▶ _WHAT NEEDS TO BE DONE_:
Reproduce the passage of the German healthcare article word for word, starting with "This, of course, will" and going on through "financing hospital care.".

▶ _SUPPLIED PASSAGE_:
As Labour redisorganises the NHS with vigour and ambition, governments elsewhere are grappling with similar problems. In Germany, the 'third way' Social Democrats are finding life as difficult as Dobbo is in England.

The German healthcare system is expensive and inefficient. Eight per cent of hospital activity is still paid on a per diem basis. Thus hospital managers, in an effort to generate revenue, keep bums in beds: the longer the length of stay, the greater the loot paid by the sickness funds.

As a result, lengths of stay in Germany are four or five days longer than in Britain and other relatively efficient West European systems. The new German government wishes to extend a diagnosis-related group system of payment, which currently covers about 20 per cent of hospital activity, to the rest of the system.

This, of course, will generate a surplus of beds and hospitals which will be difficult to manage.

At present the hospitals are controlled by the Lander (or provinces). Thus the purchasers (the sickness funds) have little direct impact on the hospital stock. Again the new government is proposing reform, with the transfer of the control of the hospitals to sickness funds.

In some ways this is attractive to the Lander politicians as they avoid the costs of rationalising the bloated hospital stock as DRGs are extended as a method of financing hospital care.

But their role in running hospitals was a significant part of the politicians' portfolio of influence, and the voting for this element of the reforms is likely to be close. While reform of the hospital system and payment is complex and controversial as interest groups strive to defend their pecuniary and political influence, reform of the market for doctors poses even greater difficulties.

The doctors' stock has grown steadily for decades, in part because initially the federal government had no control over university policies as a result of the constitution imposed by the Allies after the Second World War.

The doctor stock has grown rapidly to a level that is mind-blowing to the British. There is one doctor for every 290 Germans.

Of course, there is regional variation, so that in Brandenburg the ratio is one doctor to 372 people and in Hamburg it is one doctor for every 199 people. Clearly, Germany is a very dangerous place, with lots of doctors seeking patients to cut up and pop pills into.

More seriously, these people make a living because of supplier-induced demand. If you have lots of doctors, you have lots of unnecessary activity.

It was claimed at a recent conference that 40 per cent of European radiography was done in Germany and 50 per cent of it was unnecessary.

It is clear ly possible that some Germans glow in the night. The German government is anxious to control the volume of doctors and to improve their quality.

▶ _GIVEN RECORDS_:
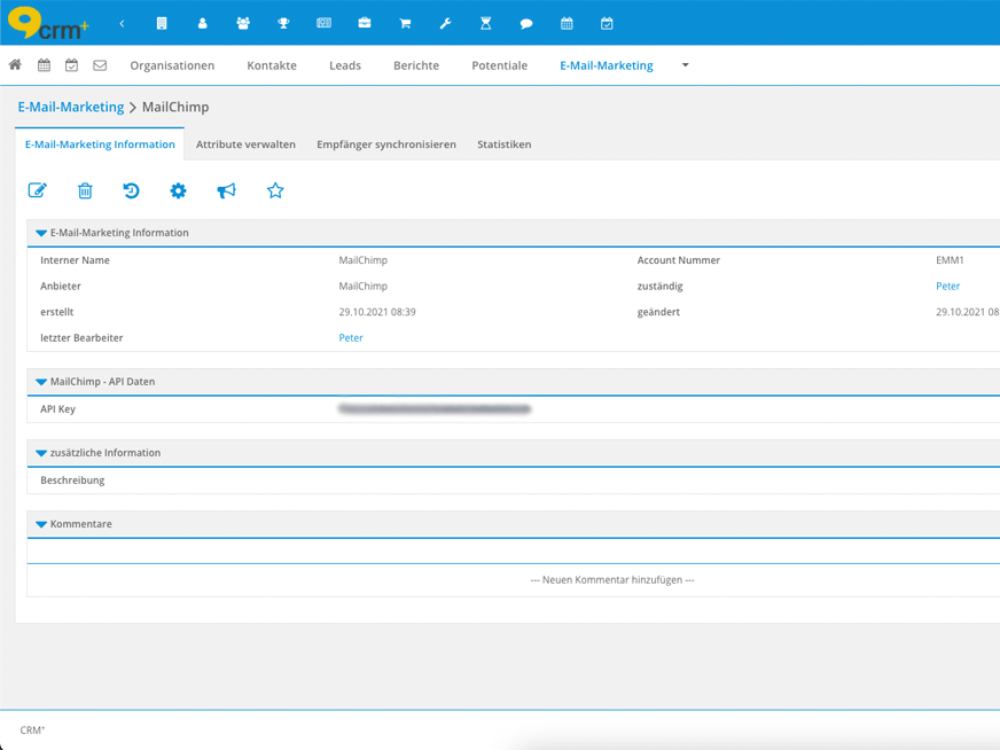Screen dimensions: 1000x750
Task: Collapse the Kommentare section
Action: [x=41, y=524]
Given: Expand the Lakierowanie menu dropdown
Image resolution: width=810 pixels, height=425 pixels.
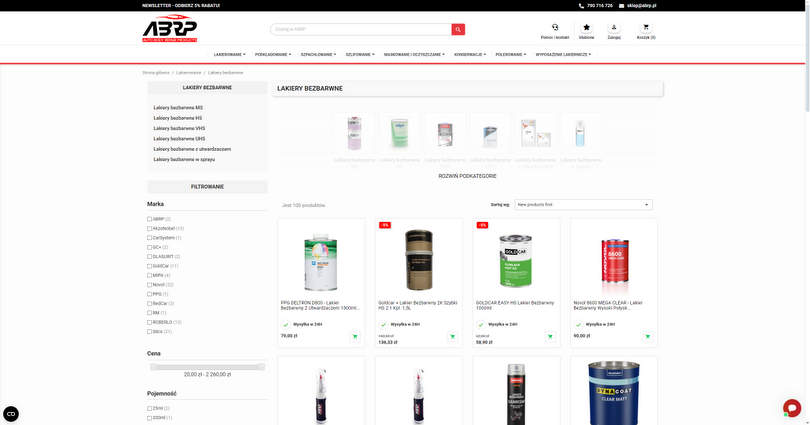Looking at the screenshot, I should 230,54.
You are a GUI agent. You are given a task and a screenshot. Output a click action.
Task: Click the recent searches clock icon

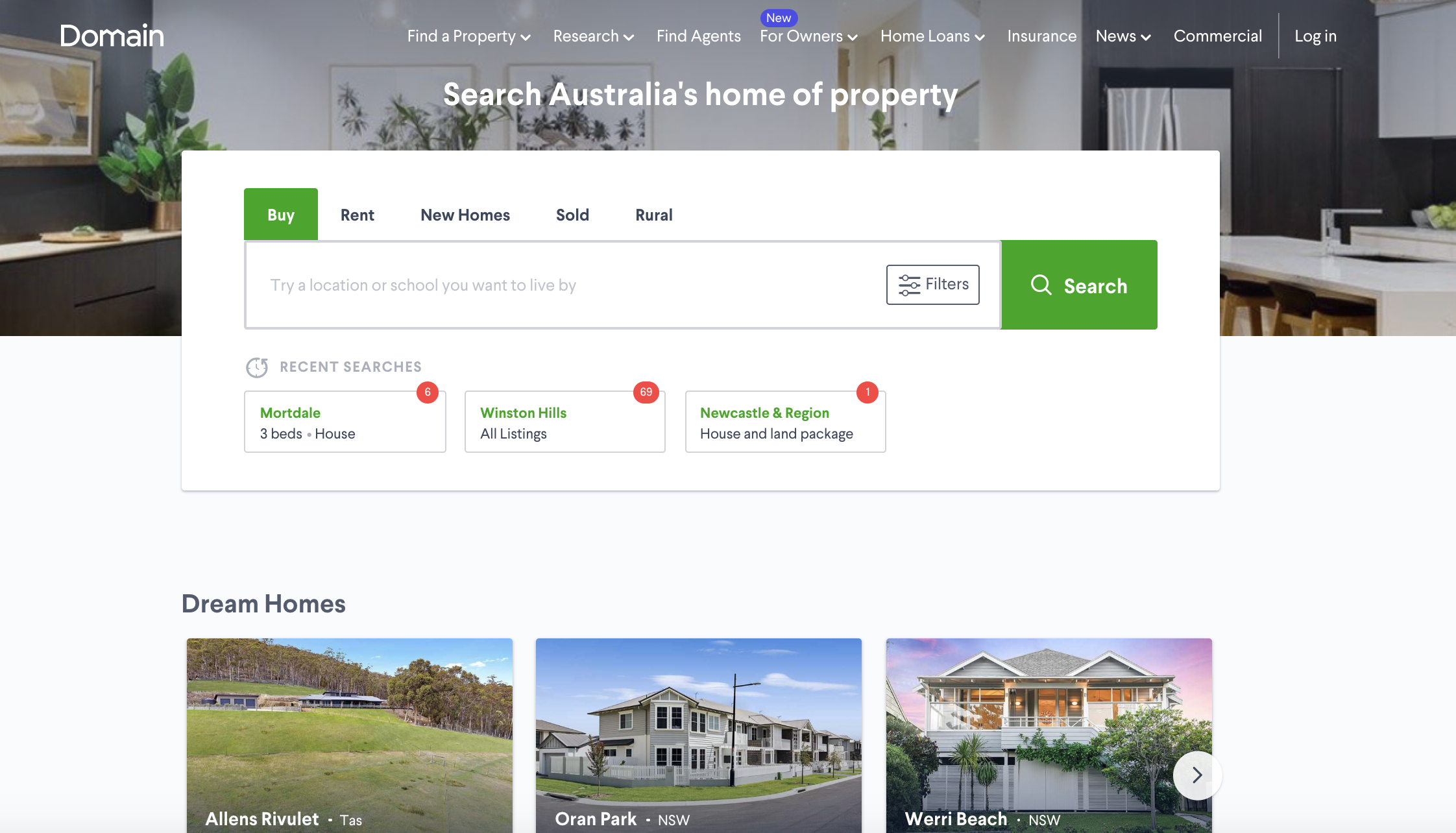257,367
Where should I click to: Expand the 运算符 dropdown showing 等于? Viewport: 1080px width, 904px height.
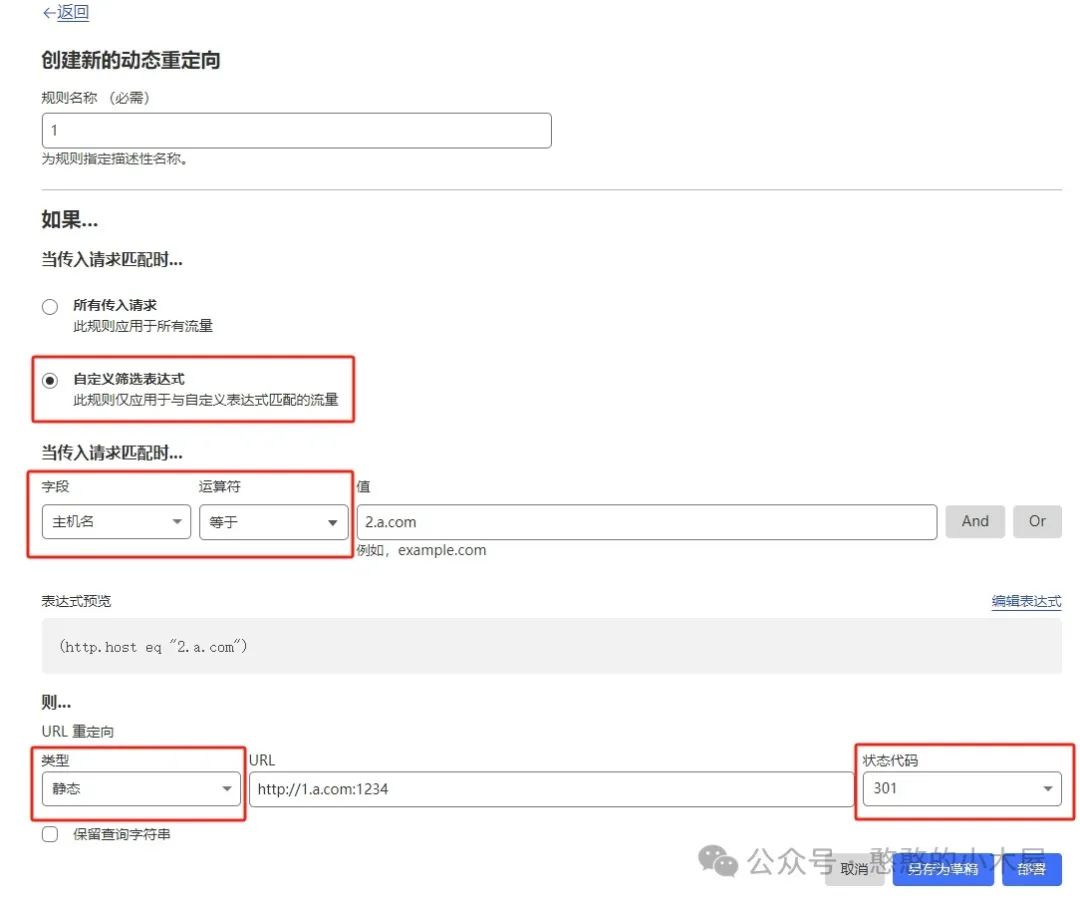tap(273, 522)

==

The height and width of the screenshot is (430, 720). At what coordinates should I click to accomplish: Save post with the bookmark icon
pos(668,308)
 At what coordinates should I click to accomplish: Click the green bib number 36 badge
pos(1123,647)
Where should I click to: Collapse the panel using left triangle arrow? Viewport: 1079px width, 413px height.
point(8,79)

* * *

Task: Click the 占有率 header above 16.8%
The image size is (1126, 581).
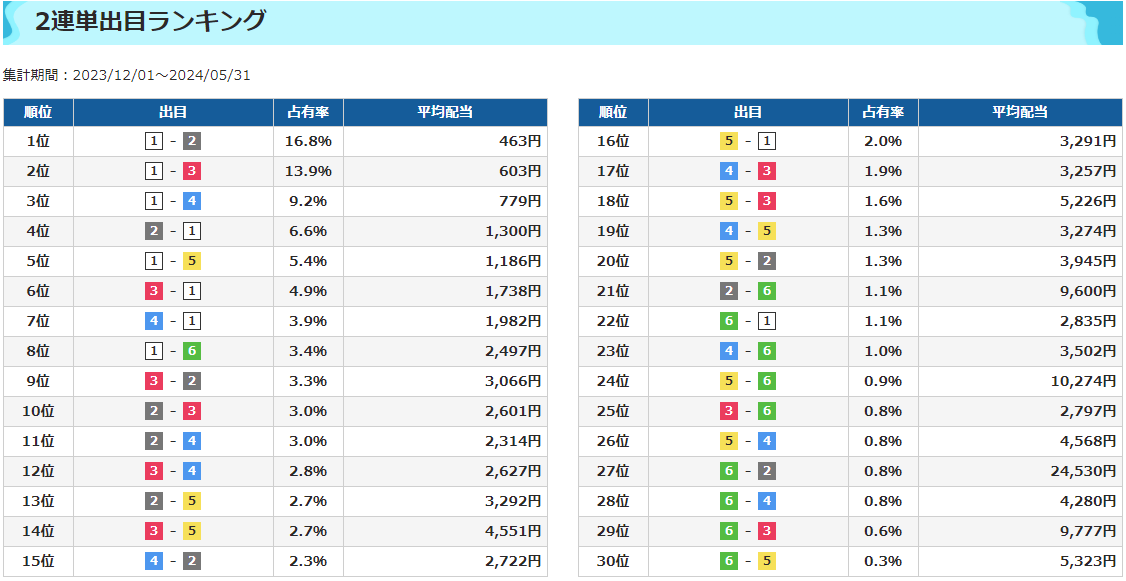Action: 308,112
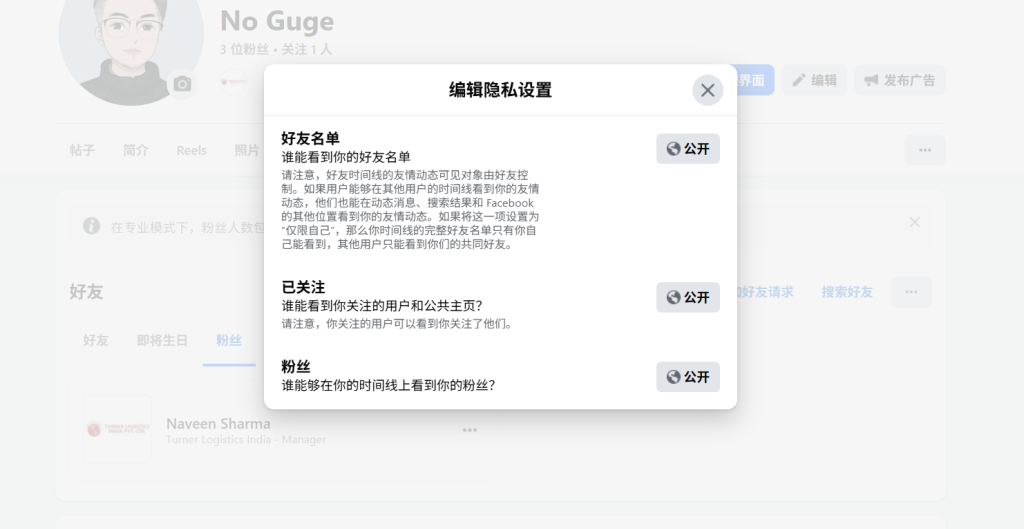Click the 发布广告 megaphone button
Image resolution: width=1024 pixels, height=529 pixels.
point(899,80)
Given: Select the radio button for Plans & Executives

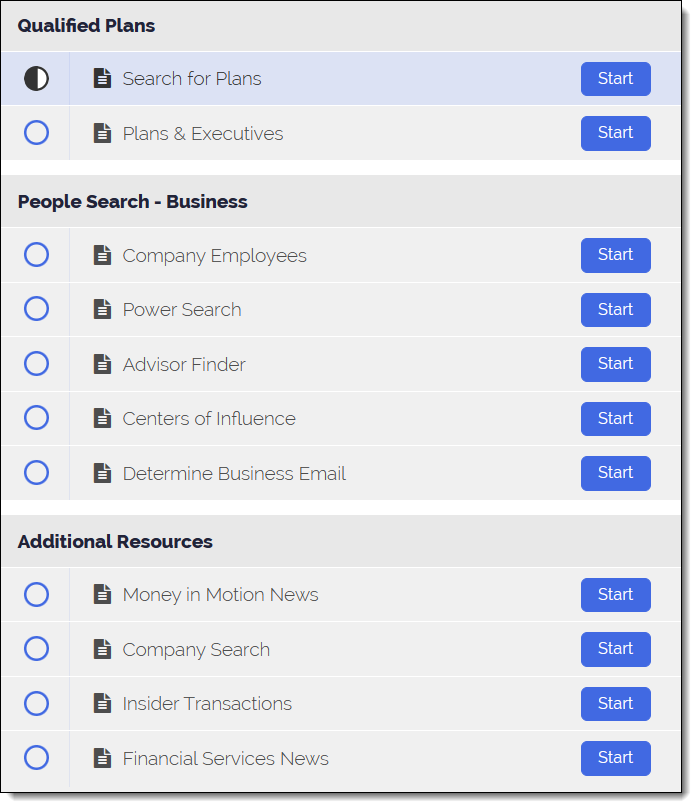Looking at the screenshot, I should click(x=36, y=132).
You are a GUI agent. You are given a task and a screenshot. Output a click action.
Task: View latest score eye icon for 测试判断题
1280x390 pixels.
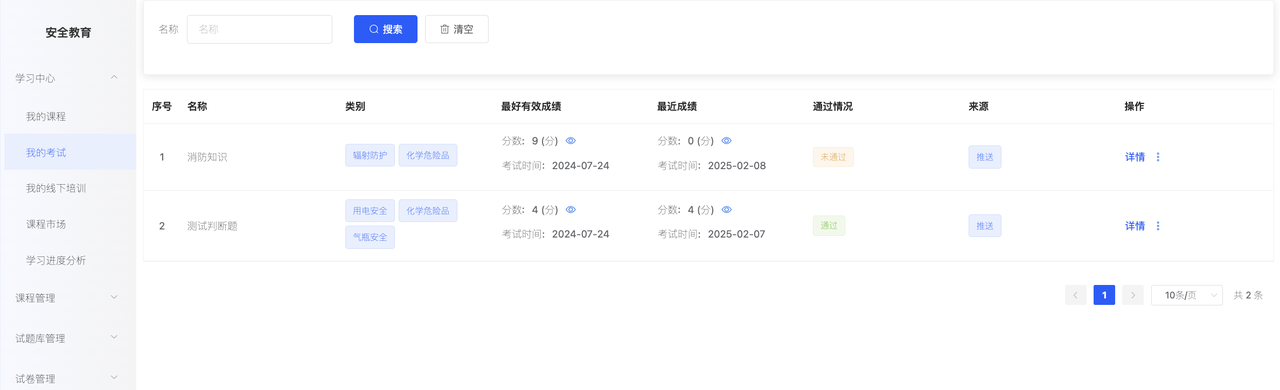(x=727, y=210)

▶ _WRITTEN REPLY_:
This, of course, will generate a surplus of beds and hospitals which will be difficult to manage.

At present the hospitals are controlled by the Lander (or provinces). Thus the purchasers (the sickness funds) have little direct impact on the hospital stock. Again the new government is proposing reform, with the transfer of the control of the hospitals to sickness funds.

In some ways this is attractive to the Lander politicians as they avoid the costs of rationalising the bloated hospital stock as DRGs are extended as a method of financing hospital care.